Since then I have re-read Romola with the increased interest which came from the new knowledge, and the story added to my love of Florence. Many times have I wandered, as George Eliot and Lewes did, to the heights of Fiesole, and looked down, even as they, in sunlight, and with the moon casting shadows upon the wonderful and obsessing city, wishing that my vision were strong enough to extract from it another story such as Romola.


Such were the experiences that extended my stay in Florence. The memory of them has been so strong and so obsessing that no year has been complete without a return to Biagi and the Laurenziana. Once, during these years, he came to America, as the Royal representative of Italy at the St. Louis Exposition (see also page [182]). In 1916 his term as librarian expired through the limitation of age, but before he retired he completely rearranged that portion of the Library which is now open to visitors (see page [149]).

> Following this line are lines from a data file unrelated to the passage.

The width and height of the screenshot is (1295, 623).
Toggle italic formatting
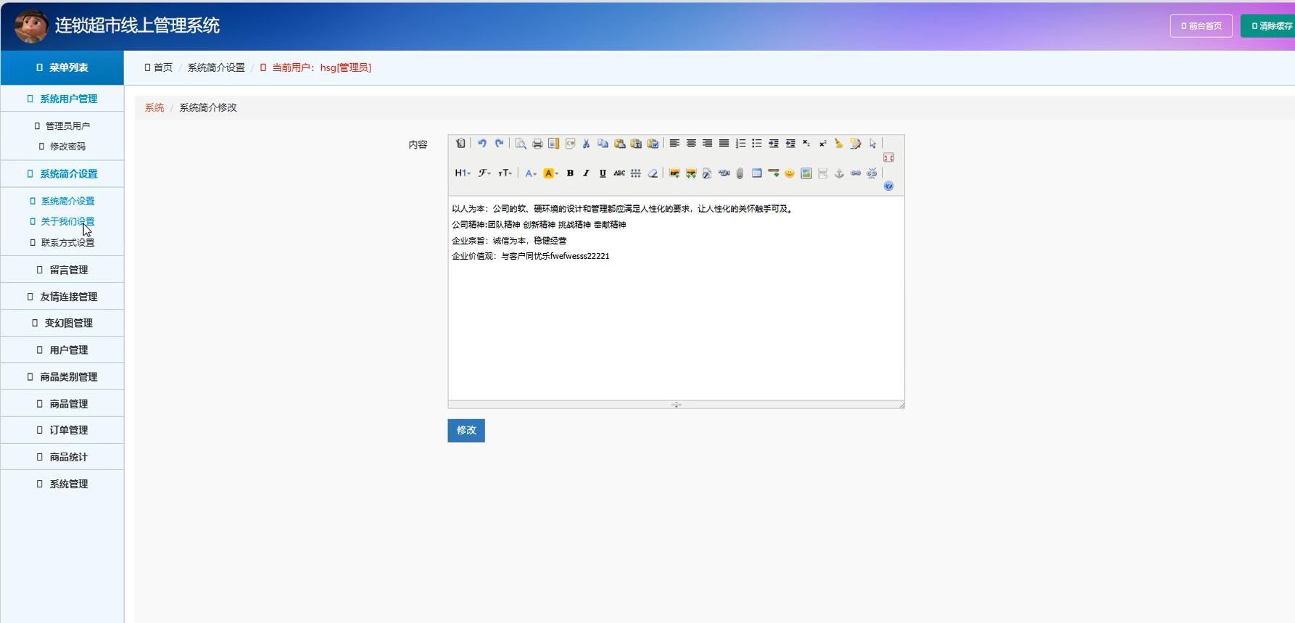[586, 173]
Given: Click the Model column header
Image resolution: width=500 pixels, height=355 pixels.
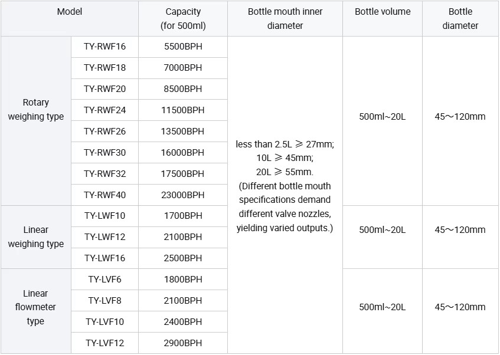Looking at the screenshot, I should tap(70, 18).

The treasures of no collection are made so easily accessible except at the British Museum.

I last visited Biagi in May, 1924. His time was well occupied by literary work, particularly on Dante, which had already given him high rank as a scholar and writer; but a distinct change had come over him. I could not fathom it until he told me that he was planning to leave Florence to take up his residence in Rome. I received the news in amazement. Then the mask fell, and he answered my unasked question.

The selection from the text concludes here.